Стал Арнаут ветробором,
Травит он борзых быком
И плывет против теченья.
Другой важнейший жанр поэзии трубадуров составляет сирвента — песня, формально строящаяся по образцу любовной кансоны, но отличающаяся от нее тематически. В сирвентах трубадуры обсуждают вопросы религии, морали, политики, в так называемых «персональных сирвентах» — достоинства и недостатки своих покровителей и друг друга. К таким сирвентам примыкает в нашей книге песня, носящая литературно-пародийный характер, — «Галерея трубадуров» Пейре Овернского, в которой этот поэт осмеивает 12 своих собратьев. В продолжение ее другой трубадур, Монах Монтаудонский, сочинил песню с юмористическими портретами 16 других поэтов (в виде единственного здесь исключения мы ограничились, не рискуя утомлять читателя однообразием, переводом всего двух строф из нее).
Сордель. Гравюра XV в., включенная в первое издание «Божественной комедии» (1491)

▶ **Задания**:
[a] Ответьте на три вопроса по тексту о поэзии трубадуров и пометьте ответы так же, как вопросы.
(i) Скольких своих собратьев осмеивает Пейре Овернский в «Галерее трубадуров»?
(ii) Сколько строф из песни Монаха Монтаудонского дано в переводе?
(iii) В каком году вышло первое издание «Божественной комедии», куда включена гравюра с Сорделем?
[b] Подхватите текст о поэзии трубадуров и продолжите его после последней фразы.

▶ **Исходные данные**:
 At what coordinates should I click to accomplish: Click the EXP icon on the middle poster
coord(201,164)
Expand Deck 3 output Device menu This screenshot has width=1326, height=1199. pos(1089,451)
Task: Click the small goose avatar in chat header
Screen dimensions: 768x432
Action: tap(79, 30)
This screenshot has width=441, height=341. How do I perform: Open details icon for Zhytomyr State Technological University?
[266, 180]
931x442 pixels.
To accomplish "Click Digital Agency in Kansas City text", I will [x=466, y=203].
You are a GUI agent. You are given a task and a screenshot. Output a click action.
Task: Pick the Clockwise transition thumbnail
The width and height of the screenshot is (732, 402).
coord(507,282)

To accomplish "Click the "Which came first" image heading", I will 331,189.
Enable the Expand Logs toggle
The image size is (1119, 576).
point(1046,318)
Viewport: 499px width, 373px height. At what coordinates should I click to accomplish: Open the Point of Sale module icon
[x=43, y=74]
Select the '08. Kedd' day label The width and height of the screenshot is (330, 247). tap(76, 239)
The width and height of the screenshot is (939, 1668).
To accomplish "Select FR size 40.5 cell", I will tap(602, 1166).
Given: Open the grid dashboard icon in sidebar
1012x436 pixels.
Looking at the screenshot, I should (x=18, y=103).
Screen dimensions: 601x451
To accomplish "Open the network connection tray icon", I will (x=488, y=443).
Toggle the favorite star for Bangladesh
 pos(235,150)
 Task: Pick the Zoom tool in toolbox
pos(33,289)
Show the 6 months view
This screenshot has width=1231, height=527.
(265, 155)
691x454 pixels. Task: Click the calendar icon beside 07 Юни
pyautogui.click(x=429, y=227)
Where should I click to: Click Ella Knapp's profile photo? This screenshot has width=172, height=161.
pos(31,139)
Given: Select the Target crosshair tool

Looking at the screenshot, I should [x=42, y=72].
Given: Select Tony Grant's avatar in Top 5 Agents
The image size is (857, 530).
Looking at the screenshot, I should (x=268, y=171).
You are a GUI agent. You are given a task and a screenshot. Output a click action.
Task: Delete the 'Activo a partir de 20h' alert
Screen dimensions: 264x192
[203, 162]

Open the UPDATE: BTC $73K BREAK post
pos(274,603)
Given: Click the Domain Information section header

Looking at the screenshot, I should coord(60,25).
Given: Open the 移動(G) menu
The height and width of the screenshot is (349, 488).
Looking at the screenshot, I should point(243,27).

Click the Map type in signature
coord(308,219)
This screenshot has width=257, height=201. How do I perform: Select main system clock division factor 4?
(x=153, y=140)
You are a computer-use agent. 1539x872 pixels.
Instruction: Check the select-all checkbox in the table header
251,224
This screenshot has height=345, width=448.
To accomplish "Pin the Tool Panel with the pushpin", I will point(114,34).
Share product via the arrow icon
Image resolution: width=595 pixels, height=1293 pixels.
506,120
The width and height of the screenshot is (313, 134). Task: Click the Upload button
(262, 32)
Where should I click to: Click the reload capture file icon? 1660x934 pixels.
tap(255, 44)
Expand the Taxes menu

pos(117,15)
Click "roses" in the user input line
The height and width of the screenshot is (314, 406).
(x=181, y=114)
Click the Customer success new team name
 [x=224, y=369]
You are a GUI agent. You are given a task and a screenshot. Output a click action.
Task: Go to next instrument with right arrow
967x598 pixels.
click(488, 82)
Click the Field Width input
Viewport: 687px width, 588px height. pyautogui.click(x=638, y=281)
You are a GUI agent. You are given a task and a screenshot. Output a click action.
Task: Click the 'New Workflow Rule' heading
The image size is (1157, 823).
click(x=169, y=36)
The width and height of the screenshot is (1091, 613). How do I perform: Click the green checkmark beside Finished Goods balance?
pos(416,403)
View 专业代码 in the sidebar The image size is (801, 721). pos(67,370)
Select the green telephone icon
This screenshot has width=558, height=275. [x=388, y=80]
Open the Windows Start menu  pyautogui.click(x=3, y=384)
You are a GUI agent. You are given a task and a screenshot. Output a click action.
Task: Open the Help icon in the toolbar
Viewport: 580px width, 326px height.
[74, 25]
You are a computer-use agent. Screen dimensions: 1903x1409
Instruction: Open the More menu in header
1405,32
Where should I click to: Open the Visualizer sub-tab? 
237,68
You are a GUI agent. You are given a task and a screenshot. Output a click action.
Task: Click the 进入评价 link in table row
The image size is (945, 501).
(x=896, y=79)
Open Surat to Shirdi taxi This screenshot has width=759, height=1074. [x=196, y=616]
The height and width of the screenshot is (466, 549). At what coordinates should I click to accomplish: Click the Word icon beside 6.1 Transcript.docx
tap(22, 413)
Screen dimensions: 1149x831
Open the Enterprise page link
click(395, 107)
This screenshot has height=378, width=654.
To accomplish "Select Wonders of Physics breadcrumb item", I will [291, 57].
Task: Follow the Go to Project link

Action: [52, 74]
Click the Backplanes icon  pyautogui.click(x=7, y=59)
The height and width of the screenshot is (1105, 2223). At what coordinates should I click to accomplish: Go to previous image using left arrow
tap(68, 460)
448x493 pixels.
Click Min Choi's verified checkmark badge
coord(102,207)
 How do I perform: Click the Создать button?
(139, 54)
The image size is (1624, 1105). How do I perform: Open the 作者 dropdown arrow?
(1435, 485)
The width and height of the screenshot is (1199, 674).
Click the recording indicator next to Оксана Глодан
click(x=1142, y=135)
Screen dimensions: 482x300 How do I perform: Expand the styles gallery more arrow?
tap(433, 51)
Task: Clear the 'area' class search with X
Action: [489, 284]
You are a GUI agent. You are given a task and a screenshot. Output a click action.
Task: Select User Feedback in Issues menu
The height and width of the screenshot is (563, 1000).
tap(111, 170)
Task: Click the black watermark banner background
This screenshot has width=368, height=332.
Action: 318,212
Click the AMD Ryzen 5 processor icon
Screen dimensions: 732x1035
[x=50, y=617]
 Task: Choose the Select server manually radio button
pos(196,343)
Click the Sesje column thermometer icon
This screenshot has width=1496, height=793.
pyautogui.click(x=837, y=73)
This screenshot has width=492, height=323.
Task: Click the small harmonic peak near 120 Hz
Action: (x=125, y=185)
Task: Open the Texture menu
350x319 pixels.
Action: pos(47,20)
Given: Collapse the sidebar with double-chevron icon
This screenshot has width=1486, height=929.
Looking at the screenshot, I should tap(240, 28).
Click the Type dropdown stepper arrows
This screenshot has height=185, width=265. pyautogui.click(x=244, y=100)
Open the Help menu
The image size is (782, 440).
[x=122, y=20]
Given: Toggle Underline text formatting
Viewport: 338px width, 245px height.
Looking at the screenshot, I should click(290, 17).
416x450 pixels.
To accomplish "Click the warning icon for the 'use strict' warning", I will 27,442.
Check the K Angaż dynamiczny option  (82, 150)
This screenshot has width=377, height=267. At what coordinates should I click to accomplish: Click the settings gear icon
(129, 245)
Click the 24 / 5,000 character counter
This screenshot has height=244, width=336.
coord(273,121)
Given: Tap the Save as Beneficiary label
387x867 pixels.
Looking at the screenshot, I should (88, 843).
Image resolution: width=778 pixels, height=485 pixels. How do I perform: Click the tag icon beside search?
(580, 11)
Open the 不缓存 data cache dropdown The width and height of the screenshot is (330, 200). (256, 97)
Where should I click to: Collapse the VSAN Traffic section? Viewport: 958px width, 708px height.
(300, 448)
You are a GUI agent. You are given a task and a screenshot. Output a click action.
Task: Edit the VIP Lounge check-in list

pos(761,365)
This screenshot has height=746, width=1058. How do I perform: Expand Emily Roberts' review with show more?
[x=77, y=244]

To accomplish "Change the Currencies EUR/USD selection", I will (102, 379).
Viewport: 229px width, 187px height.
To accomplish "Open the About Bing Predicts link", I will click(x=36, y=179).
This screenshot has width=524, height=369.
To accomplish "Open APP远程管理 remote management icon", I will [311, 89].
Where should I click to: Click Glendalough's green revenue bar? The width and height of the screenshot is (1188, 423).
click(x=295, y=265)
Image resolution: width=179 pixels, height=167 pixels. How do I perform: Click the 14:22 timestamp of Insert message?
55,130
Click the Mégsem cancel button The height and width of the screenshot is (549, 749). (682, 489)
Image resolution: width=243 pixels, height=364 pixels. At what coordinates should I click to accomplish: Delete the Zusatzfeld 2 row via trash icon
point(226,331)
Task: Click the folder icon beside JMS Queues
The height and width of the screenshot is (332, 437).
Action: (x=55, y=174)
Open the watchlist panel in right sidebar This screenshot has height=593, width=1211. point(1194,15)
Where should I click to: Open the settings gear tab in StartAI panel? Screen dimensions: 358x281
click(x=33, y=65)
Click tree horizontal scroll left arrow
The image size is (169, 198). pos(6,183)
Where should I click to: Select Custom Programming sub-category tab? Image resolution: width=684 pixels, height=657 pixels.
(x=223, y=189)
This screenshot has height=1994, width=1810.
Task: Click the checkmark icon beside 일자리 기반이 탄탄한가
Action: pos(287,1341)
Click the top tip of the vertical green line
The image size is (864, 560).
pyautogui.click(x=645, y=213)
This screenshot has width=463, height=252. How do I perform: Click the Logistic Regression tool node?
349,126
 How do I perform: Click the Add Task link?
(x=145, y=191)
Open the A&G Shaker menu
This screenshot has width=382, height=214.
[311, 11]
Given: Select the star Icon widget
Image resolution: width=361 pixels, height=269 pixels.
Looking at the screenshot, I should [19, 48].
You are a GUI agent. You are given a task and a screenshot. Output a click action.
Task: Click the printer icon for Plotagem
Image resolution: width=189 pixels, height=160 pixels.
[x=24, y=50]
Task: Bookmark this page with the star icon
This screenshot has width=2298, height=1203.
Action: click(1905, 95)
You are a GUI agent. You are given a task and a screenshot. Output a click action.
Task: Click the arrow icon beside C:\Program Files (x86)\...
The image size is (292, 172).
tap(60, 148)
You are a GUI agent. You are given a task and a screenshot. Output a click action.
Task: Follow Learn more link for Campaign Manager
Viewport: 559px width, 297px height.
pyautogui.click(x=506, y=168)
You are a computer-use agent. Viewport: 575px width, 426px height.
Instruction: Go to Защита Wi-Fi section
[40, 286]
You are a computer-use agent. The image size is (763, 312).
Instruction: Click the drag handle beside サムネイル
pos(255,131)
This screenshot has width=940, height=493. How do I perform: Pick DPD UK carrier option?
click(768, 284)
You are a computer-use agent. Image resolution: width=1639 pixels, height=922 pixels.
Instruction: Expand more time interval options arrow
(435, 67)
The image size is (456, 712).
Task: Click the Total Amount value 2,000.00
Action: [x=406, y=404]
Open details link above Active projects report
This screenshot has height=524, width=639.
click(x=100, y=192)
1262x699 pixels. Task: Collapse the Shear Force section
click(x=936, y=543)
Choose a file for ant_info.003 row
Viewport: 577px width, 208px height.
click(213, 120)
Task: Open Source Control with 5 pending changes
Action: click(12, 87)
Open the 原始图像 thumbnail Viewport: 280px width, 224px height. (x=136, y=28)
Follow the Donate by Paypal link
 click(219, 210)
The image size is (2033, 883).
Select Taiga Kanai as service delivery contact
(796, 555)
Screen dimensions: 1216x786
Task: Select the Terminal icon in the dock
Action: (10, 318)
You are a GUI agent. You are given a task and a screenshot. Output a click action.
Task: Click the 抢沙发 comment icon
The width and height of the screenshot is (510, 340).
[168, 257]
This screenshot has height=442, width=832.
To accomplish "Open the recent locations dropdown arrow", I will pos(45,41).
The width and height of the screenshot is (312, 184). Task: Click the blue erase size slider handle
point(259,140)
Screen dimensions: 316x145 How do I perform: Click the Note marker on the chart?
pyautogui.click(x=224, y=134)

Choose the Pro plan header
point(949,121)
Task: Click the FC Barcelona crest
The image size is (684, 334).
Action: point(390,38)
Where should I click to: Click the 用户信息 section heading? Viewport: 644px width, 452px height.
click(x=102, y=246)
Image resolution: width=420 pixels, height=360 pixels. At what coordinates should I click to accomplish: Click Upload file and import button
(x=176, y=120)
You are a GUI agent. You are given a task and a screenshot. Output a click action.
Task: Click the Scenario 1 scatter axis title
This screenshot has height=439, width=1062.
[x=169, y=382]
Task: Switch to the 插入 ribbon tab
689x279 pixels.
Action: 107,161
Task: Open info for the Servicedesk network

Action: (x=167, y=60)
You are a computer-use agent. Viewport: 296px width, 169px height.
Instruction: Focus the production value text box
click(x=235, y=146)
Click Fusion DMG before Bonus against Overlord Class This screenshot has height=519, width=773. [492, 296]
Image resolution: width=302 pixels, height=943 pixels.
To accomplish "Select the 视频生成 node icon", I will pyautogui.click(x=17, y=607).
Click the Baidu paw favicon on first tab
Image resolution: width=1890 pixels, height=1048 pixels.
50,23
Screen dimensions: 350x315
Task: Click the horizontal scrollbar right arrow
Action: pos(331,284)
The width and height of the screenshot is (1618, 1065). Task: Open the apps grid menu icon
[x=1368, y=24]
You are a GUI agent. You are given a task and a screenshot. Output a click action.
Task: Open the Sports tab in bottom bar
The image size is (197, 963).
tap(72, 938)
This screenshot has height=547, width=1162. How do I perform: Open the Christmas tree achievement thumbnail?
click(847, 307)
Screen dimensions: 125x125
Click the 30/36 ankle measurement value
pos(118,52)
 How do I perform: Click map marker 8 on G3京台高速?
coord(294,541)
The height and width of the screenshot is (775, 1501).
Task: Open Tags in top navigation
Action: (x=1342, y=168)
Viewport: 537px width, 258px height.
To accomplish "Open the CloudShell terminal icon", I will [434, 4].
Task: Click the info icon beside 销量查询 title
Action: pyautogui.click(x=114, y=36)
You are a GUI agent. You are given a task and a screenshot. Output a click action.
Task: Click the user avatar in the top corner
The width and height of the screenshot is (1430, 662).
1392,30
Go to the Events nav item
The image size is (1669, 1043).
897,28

▶ **Ответы**:
[a]
(i) Двенадцать.
(ii) Две строфы.
(iii) В 1491 году.

[b]
Своеобразным вариантом «персональной сирвенты» представляется жанр похвальбы, в котором трубадур обращает свою иронию на себя самого, как это делает в последней строфе только что упомянутой сирвенты и Пейре Овернский. Наиболее знаменитое произведение этого жанра — похвальба Пейре Видаля Эн Драгоман, да будь я на коне, в которой он хвастается своим превосходством в делах рыцарства, войны и любви. Все дело упирается в отсутствие коня — эта шутливая песня, собственно, и была сочинена Пейре специально для того, чтобы намекнуть сеньору Монпелье, графу Гильему VIII, какой подарок хотелось бы ему от него получить.
Разновидностью персональной сирвенты следует считать и форму плача, в котором большое место занимает восхваление достоинств и доблестей оплакиваемого лица — знатного сеньора (нередко бывшего покровителем трубадура), собрата-трубадура, изредка — возлюбленной Дамы. В нашей книге жанр этот представлен плачем Фолькета Марсельского по виконту Барралю, сеньору Марселя, и одною из двух знаменитых песен Бертрана де Борна, оплакивающих смерть «Молодого Короля» Генриха Плантагенета, которого он при жизни подстрекал пойти войной на отца. Весьма интересен плач Сорделя по его покровителю Блакацу, в котором он призывает иных трусливых властителей укрепиться душой, отведав сердца покойного (архетипический мотив «съеденного сердца» вообще получил у трубадуров большое развитие).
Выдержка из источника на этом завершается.